問候過先生們,盧智和遺玉在隔壁緊挨的木棚找了中間靠牆的位置坐下,圓凳上都貼心地放置著一層軟墊,不覺冰冷。
***
鐘鳴響後,參比的學生集聚在馬場中央,由於換了場地,沒再用巨軸示題,而是由主簿帶著他們,到論判席前,由祭酒親自,向眾人宣佈了今日射藝所比題目——白矢。
所謂白矢,即箭射穿靶子而露出其箭頭,這是射藝五科中最簡單的一科,多數參比者聽到這題目都鬆了口氣,而遺玉卻暗歎一聲倒霉。
射藝所求,皆為精準二字,其次便是力、耐,白矢考校的,便是在精準之外的一個力字,不管是用蠻力也好。
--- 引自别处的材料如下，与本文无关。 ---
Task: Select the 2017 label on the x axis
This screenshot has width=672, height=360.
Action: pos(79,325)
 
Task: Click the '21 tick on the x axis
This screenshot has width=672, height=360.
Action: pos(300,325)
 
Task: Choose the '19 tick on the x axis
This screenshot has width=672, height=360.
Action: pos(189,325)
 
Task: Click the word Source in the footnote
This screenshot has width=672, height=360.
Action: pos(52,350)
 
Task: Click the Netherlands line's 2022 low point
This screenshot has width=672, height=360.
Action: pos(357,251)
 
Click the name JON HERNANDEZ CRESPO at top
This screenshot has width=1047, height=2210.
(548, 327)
巧勁兒也罷,能穿靶露出箭頭的,才算合格。
為了安全起見,馬場左右兩邊的木棚離比試場地都有十丈之遠,中央的靶垛一共有五座,每次需按著主簿手持的冊子上事先安排好的次序,五院各有一人上場。
每人十箭,凡射出靶外,或不露箭頭,皆不作數,由五名射藝師傅從旁觀看,根據中靶多少,和離靶心位置,選出頭尾各一名,待一輪比完之後,選出的十八人,分成好壞兩邊,再行兩輪,依次擇出最優和最差。
因程小鳳意外棄掉比試,參比者變成四十三人,雖不影響比試流程,第一輪卻有一組要變成三人之比。
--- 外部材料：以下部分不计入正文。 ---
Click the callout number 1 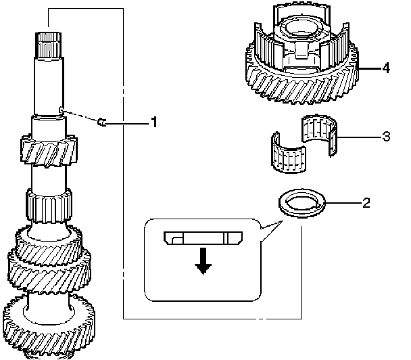tap(155, 122)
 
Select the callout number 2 tap(366, 202)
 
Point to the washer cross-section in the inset tap(202, 238)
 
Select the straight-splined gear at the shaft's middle tap(47, 203)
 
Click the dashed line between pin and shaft tap(81, 116)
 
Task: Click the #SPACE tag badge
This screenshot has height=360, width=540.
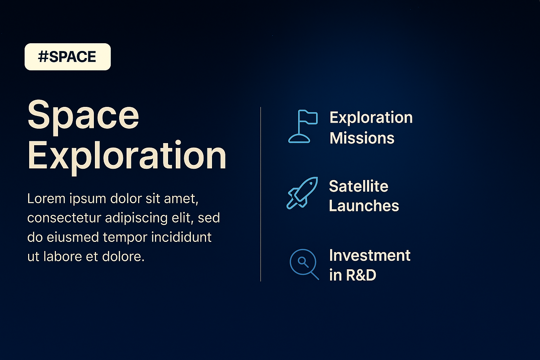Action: click(x=68, y=57)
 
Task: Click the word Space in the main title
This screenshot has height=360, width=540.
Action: click(x=83, y=117)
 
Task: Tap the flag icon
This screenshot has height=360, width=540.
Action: click(x=303, y=126)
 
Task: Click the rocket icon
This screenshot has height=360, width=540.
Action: click(x=302, y=193)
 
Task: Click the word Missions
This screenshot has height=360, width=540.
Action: click(x=362, y=138)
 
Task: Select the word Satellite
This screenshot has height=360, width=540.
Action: click(x=359, y=186)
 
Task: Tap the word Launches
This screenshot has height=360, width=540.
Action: click(x=364, y=206)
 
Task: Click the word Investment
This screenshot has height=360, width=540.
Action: click(x=370, y=255)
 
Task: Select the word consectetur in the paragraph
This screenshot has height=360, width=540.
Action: click(x=64, y=218)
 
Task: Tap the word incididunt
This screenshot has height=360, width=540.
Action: click(x=181, y=237)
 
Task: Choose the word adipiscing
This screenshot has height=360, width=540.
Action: click(x=136, y=218)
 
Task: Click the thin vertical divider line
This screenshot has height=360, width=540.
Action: click(x=261, y=194)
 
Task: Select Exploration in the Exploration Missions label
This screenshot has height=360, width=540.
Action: click(x=371, y=118)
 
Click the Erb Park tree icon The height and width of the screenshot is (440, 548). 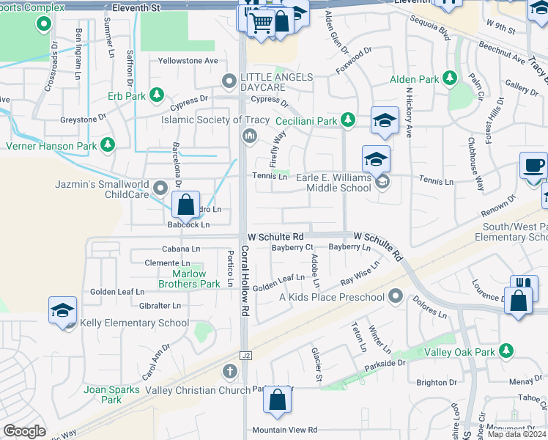pyautogui.click(x=156, y=95)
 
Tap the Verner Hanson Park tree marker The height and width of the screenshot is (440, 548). pyautogui.click(x=108, y=145)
場地一邊放有弓架,上面掛著兩類弓,一是男子所用九斗力的,一是女子所用六斗力的,弓架下面擺放著密密麻麻的箭囊,足夠四十三人用到比試結束。
馬場上不比君子樓,有擴音的地勢,論判席對面的觀比者們。聽不清楚這邊的聲音,幾名書僮過去將比試的題目與眾講過。
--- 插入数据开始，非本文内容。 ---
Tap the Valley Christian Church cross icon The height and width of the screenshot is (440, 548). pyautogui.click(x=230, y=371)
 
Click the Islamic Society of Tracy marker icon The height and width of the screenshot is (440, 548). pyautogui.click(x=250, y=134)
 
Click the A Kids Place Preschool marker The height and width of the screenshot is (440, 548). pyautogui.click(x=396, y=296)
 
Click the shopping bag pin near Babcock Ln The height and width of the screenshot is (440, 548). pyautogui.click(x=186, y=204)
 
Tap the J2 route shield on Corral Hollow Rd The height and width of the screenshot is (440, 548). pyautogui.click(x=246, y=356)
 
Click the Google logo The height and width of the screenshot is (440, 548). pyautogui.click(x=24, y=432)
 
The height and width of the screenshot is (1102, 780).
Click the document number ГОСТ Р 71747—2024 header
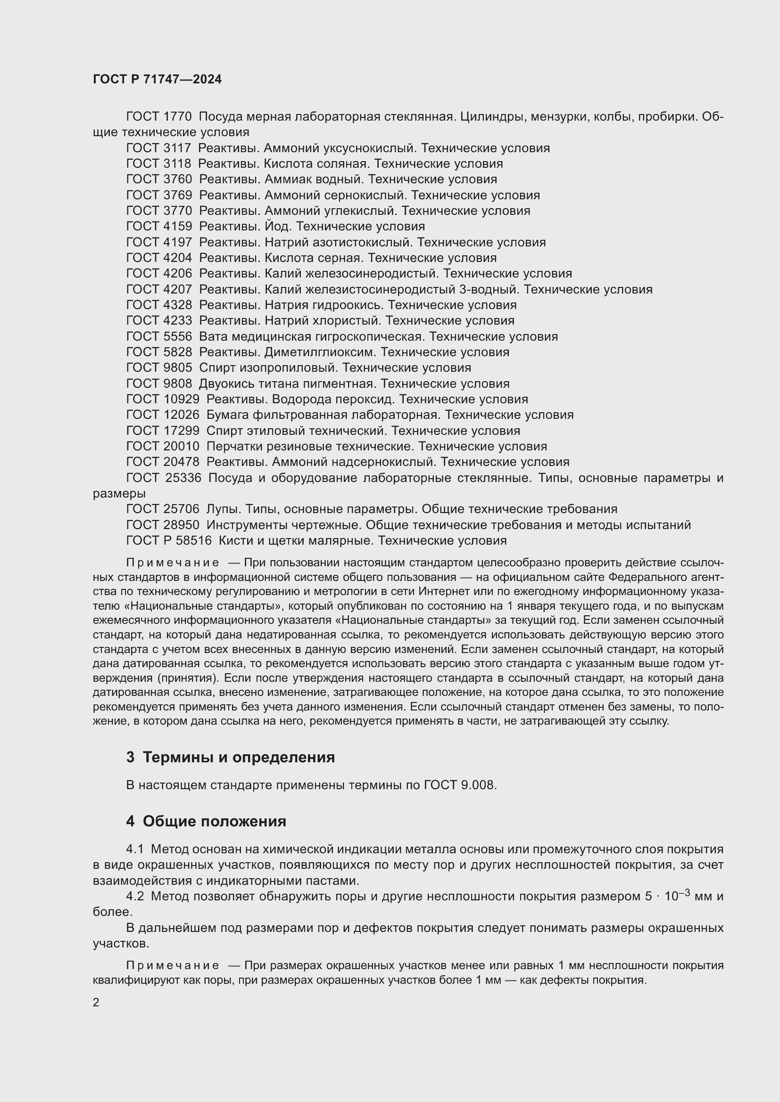(x=157, y=79)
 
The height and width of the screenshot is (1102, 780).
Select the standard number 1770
(x=177, y=117)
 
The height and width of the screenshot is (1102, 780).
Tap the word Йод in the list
(x=277, y=226)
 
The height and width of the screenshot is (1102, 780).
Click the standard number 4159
(x=177, y=226)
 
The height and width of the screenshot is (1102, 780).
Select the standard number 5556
(x=177, y=336)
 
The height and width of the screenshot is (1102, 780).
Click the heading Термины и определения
(x=239, y=758)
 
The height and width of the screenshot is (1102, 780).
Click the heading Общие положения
(x=214, y=821)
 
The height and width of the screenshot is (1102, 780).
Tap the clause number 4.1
(x=134, y=849)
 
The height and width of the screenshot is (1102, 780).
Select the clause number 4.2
(x=134, y=896)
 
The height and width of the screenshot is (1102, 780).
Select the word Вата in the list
(x=213, y=336)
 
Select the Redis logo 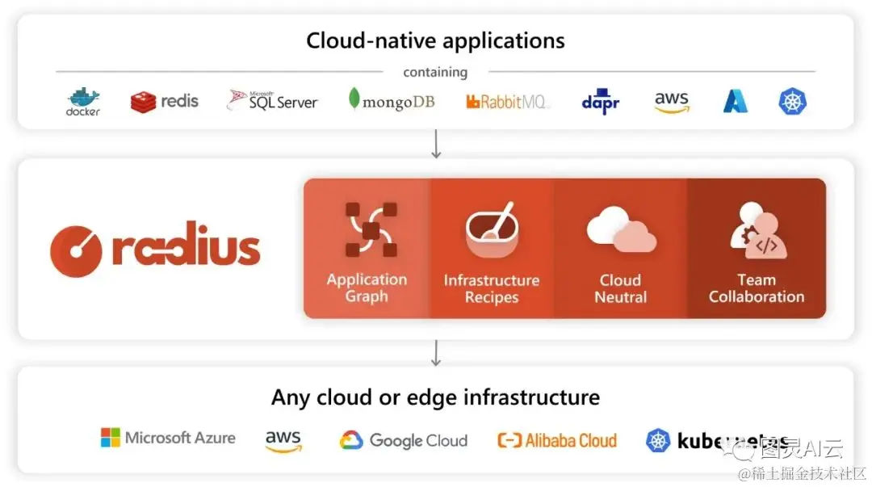[165, 102]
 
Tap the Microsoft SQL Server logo [273, 101]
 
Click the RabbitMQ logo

二遍鐘鳴之後,宣佈了比試開始,主簿打開手上寫著人名的折子,向著靜靜站在論判席附近的學生們,朗聲念了五個人的名字,聽到的,有直接走向對面場地邊弓架去挑選弓箭的,也有摸出指套不緊不慢地往手上戴的。
遺玉和盧智都沒在這頭五個人之列,同剩下沒有被念到名字的學生一起,並沒有歸位,而是就近站在論判席和一旁的貴賓席之間,等候著第一輪結束。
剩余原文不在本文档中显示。